Celebrate this Holiday Season with Trees

Organization offers tips for buying and giving holiday trees.


| November 21, 2008



The National Christmas Tree in Washington, D.C.

The National Christmas Tree in Washington, D.C.

iStockphoto.com/Klaas Lingbeek-van Kranen

Washington, D.C. – When President Bush lights the National Christmas Tree this year, he continues a long-standing tradition that began with a gift from American Forests in 1924. That gift, accepted by President and Mrs. Coolidge, was a 40-year-old, 35-foot Norway spruce, and it became the first living symbol of Christmas for the entire nation – the National Community Christmas Tree. Today, officials predict 30 million to 35 million families will bring home a cut Christmas tree this year. In addition, Christmas trees provide benefits from the time they are planted until after the holiday season when they can be recycled.

For decades, American Forests has encouraged the commercial growing of Christmas trees and the planting of living trees. The gift of a living National Christmas Tree was American Forests’ way of urging the use of living Christmas trees as a conservation measure. Before the Christmas tree industry, people cut trees from the wild, sometimes illegally, and always with little consideration for the continuance of the forest.

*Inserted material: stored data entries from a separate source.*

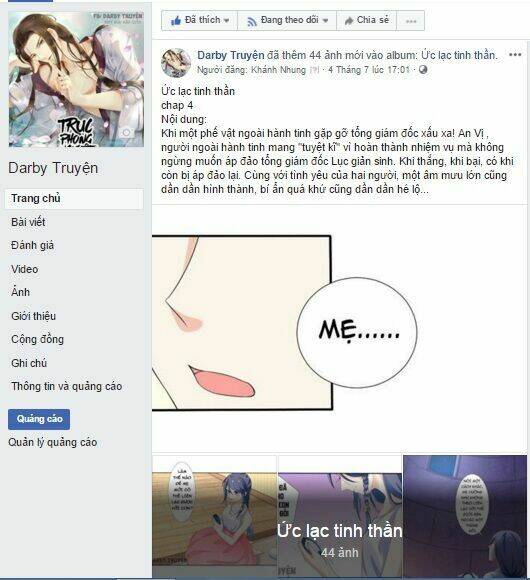Image resolution: width=530 pixels, height=580 pixels.
Task: Click the Khánh Nhung poster name
Action: [278, 70]
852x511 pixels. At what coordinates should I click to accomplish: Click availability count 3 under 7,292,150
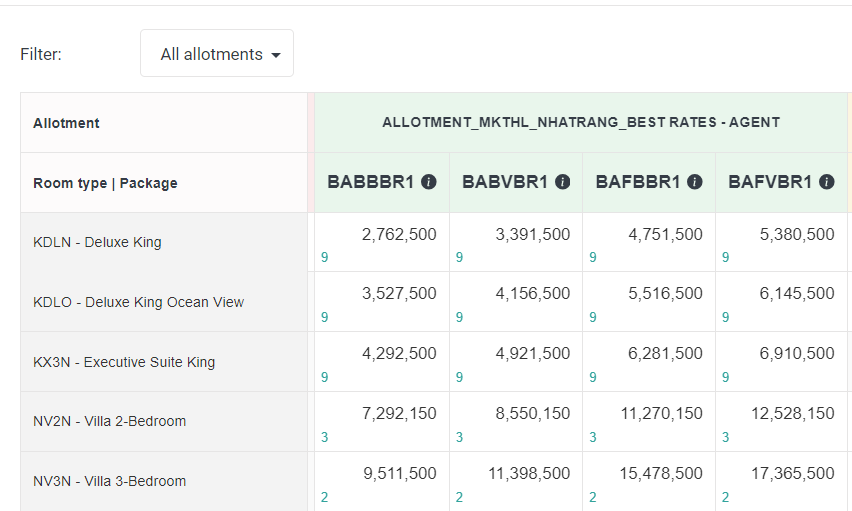click(x=324, y=438)
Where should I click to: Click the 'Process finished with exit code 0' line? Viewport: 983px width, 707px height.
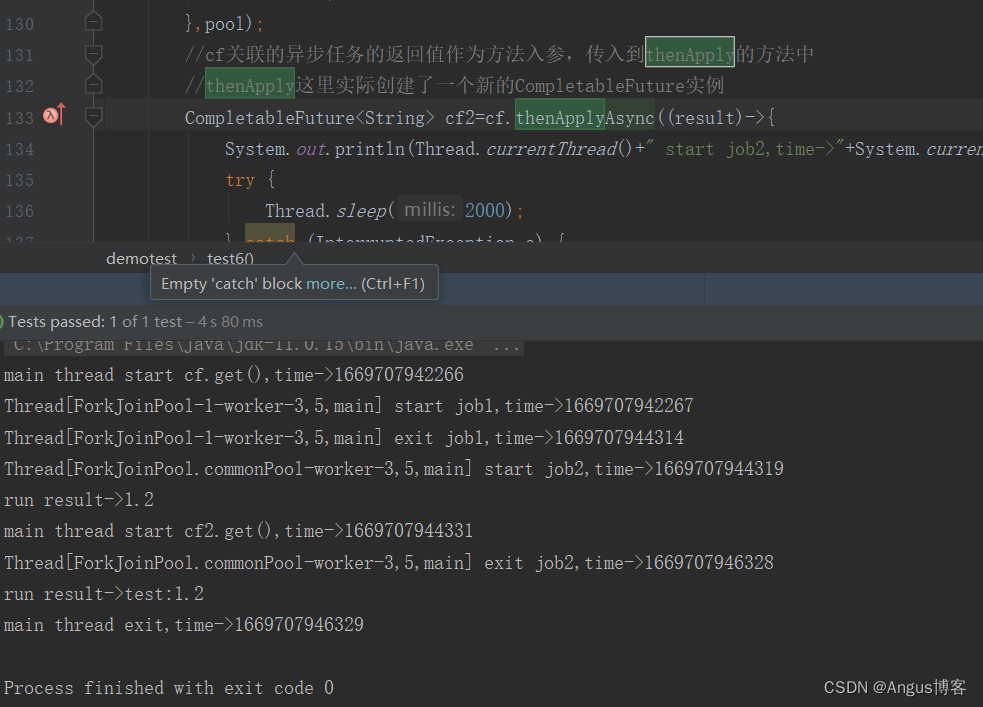coord(166,687)
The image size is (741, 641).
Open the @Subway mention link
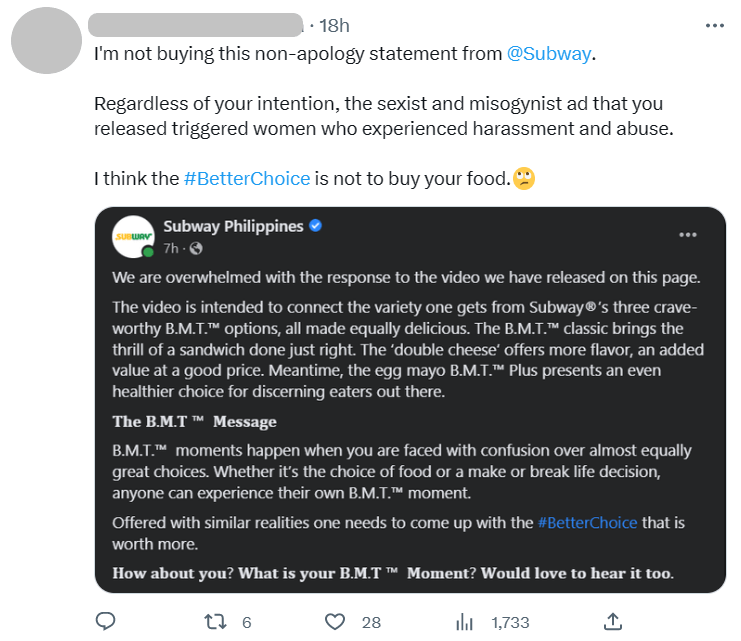point(549,54)
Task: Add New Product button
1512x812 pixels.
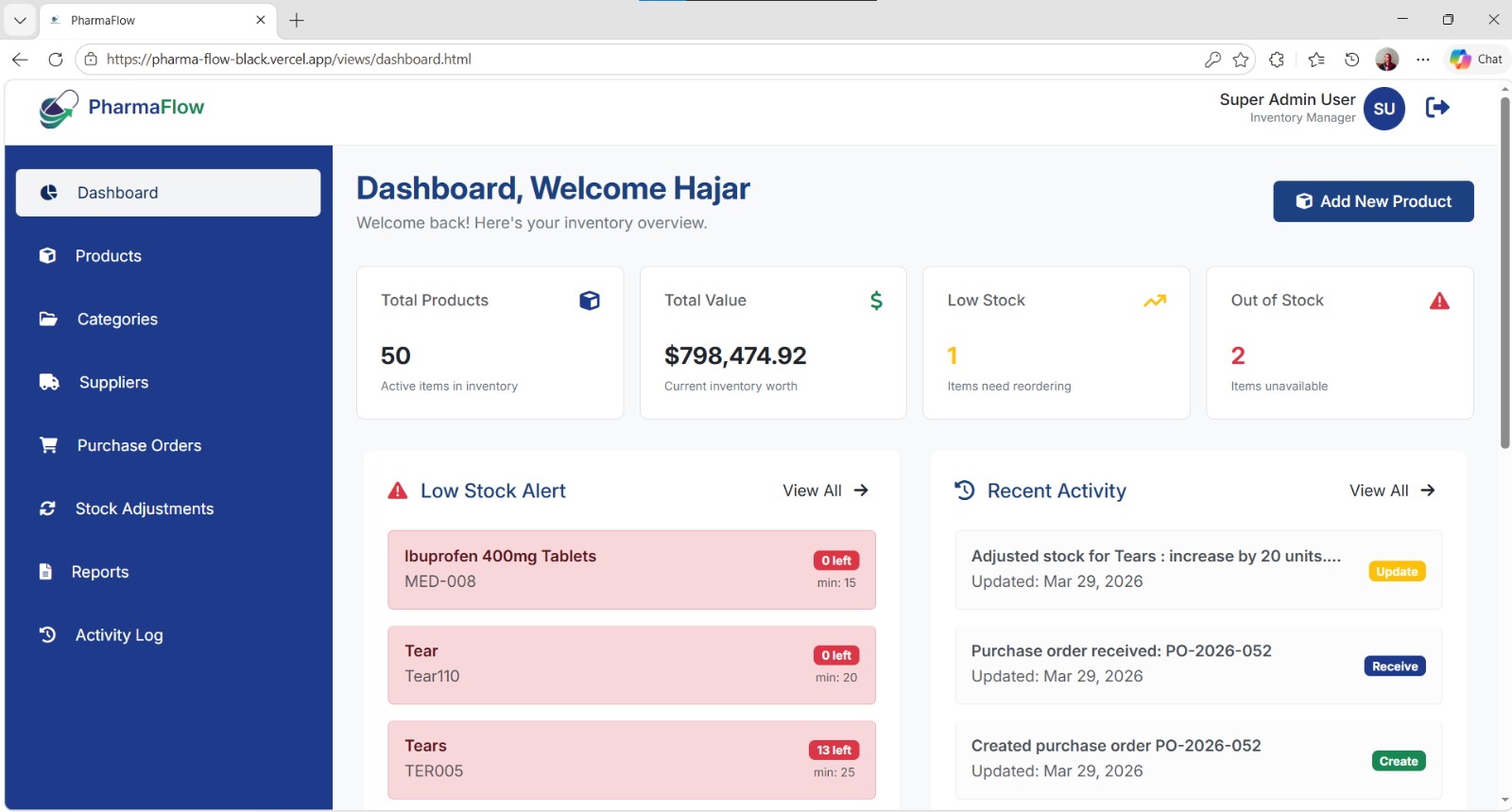Action: tap(1373, 201)
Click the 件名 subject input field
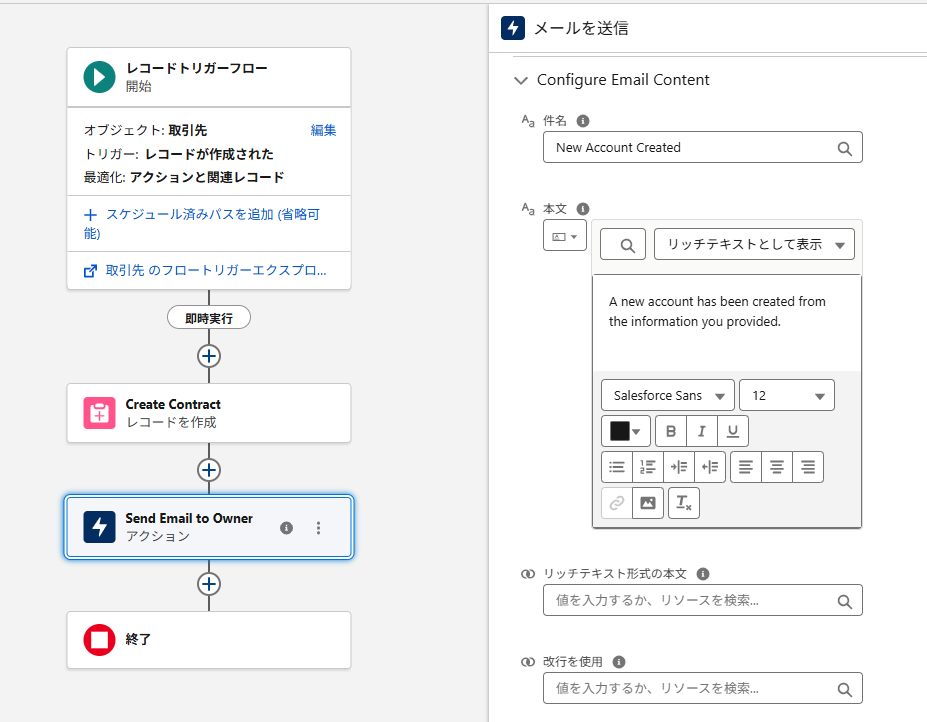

The Benefits of Christmas Trees

It takes a Christmas tree an average of five to 16 years to grow, and as they grow, Christmas trees support life by absorbing carbon dioxide and other gases while giving off fresh oxygen. Every acre of Christmas trees planted gives off enough oxygen to meet the needs of 18 people. Today in the United States, enough Christmas trees are planted to supply oxygen to 18 million people a day. Also, the farms that grow Christmas trees stabilize soil, protect water supplies and provide a refuge for wildlife while creating a scenic view. Often, Christmas trees are grown on soil that will not support any other crops. In addition, according to the National Christmas Tree Association, when one Christmas tree is cut down, one or two are planted in its place – an average of 56 million trees each year.

Keeping a Live Christmas Tree

American Forests recommends enjoying live Christmas trees because of the many environmental benefits of planting trees. Buying a live tree also makes your holiday “green” go further! If you have space for a “ball and burlapped” or containerized tree, and can provide the extra care this type of tree requires, it’s well worth the additional effort.

First, decide where to plant your tree, and prepare the area. Remember, your Christmas tree will be a full-grown tree someday. To care for your living Christmas tree, keep the root ball of your replantable tree moist at all times. After 7-10 days of indoor appreciation, move the tree to a protected place outdoors for several days to help it make the adjustment from a warm house.

Your local nursery should be able to answer any questions you have concerning the care of your tree. As soon as you can, plant the tree in the hole you previously prepared (if your area is frost-prone). If you don’t have the space, check with a local tree-planting group to see if it has a program to accommodate your tree.